This week not as smooth as last week, but it’s still ok. My points were on the higher side yesterday, as I had pasta for dinner with R’s homemade sauce and definitely had several points worth of cheese. I was 4 points over for the day, but it could be a wee bit more as I had forgotten to enter something on my program on my home computer. In any case, I’m not worried about it. There are a few reasons for this::
1) I was visited by Aunt Flo yesterday morning, around 3am. Consequently, I was pretty much ravenous the whole day.
2) My other days have been on the mark or just below points
3) Today is a within points planned day
4) I’m going to the gym later, which should make up for any extras this week
Serious NSV’s – this week I faced the following at work::
1) donuts, small apple “cakes”, whip cream cakes
2) A constantly full jar of candy on the desk close to mine (meant for the whole department)
3) A going away party yesterday, filled with cakes
4) A colleague who tried to put a piece of chocolate in my mouth
So, hey, that I went over in points yesterday, only because of cheese, I’m pretty happy with that!!
Tonight is the going away drink for the colleague who had the cakes yesterday. I am going for only 1 or 2 diet cokes and that’s it. Then I’m going to the gym. I have a sandwich for later (before the gym) and one for afterwards. I’m going to arrange soup for when I get home if I’m hungry.
I read this article today on SparkPeople about planning ahead. I TOTALLY agree that this really helps to be successful. Though the last two days weren’t perfectly planned, I still feel that the success since starting is due to planning. By success I mean, staying on points, staying in control, being able to say no (not in my plan), feeling good about myself.
Think Two Steps Ahead
Find the BIG Picture
— By Joe Downie, Certified Physical Fitness Instructor
The house is a mess, the kids need a ride somewhere, you haven’t sat down in hours, and you have 10 minutes to eat something.
It’s 1 p.m., you’ve been working non-stop to finish a project because your boss is breathing down your neck, and it’s time for a quick, 20-minute lunch before getting back to the grind.
We often face situations similar to these two. Normally, we choose to think one step ahead. “I am tired, hungry and stressed out. I need to eat something quick.

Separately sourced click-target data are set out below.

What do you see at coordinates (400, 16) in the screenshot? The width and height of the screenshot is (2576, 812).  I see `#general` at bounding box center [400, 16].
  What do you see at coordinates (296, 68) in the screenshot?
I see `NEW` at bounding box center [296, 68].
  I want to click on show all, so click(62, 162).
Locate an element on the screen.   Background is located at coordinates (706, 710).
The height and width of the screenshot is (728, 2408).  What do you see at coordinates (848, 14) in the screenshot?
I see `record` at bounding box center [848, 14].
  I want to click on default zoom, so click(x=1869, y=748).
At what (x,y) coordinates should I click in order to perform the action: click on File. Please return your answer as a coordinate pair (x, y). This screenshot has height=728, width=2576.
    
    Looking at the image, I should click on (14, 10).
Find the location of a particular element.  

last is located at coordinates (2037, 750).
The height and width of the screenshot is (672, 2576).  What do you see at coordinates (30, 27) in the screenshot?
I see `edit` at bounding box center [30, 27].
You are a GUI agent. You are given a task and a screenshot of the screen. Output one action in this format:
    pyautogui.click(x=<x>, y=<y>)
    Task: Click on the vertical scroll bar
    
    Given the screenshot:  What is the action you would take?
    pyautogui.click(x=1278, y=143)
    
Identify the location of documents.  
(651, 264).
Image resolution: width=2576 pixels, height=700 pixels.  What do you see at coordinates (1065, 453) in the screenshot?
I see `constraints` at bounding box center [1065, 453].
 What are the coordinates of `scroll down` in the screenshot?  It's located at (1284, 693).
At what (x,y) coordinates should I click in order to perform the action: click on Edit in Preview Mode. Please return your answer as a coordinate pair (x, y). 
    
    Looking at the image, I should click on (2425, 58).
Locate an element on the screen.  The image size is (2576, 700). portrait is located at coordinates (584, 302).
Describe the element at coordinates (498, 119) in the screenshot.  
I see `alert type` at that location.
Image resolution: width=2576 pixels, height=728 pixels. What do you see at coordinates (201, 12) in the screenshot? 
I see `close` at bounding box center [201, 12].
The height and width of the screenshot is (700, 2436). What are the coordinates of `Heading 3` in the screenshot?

I don’t care what it is!” Unfortunately, those decisions come back to haunt us in the future, only adding to the stress already in our lives.
After a long day with the kids, doing laundry, reading books, and working on night school homework, you might have to decide between exercise and a couch that is screaming your name. Another difficult decision we face on a regular basis, and once again we often choose to think one step ahead. “I need to rest – I’m so drained!”
The difference between one step ahead and two steps ahead can mean the difference between staying on the fitness roller coaster or achieving your goals. Two steps ahead, we are still tired, stressed and cranky, BUT also determined, committed and able to see the big picture.
What is the BIG PICTURE? It’s different for everyone. Having a few thoughts that motivate and inspire you will help fight through step one and see that vision. Here are a few:
“My self-confidence is going to be so much higher because I’ve struggled through a difficult situation and found a way to conquer it!”
“I’ve had to find a way to deal with things during a very stressful time in my life. I can’t wait to see what I can do without all the stress!”
“I’m going to be able to keep up with my kids and be a part of their lives for a long time!”
“Why shouldn’t my health be the most important thing in my life – it doesn’t make me selfish, just smart!”
“If there is one thing I have complete control over, it’s my health. I am going to do whatever it takes to figure out a way because I have pride in who I am!”
“Step Two” reminds us how important consistency is in reaching our goals and helps us envision that beautiful feeling you get when you work hard to achieve something.
Start practicing now. Step One - “Oh, what a great idea. I should try that sometime, but I really have to go clean my oven.” Step Two – “What a great idea. I’m going to come up with three things that will motivate and inspire me each time I have to choose between a healthy and unhealthy decision, and I’m going to write them down so I see them on a regular basis! Now, I’m going to go clean my oven!”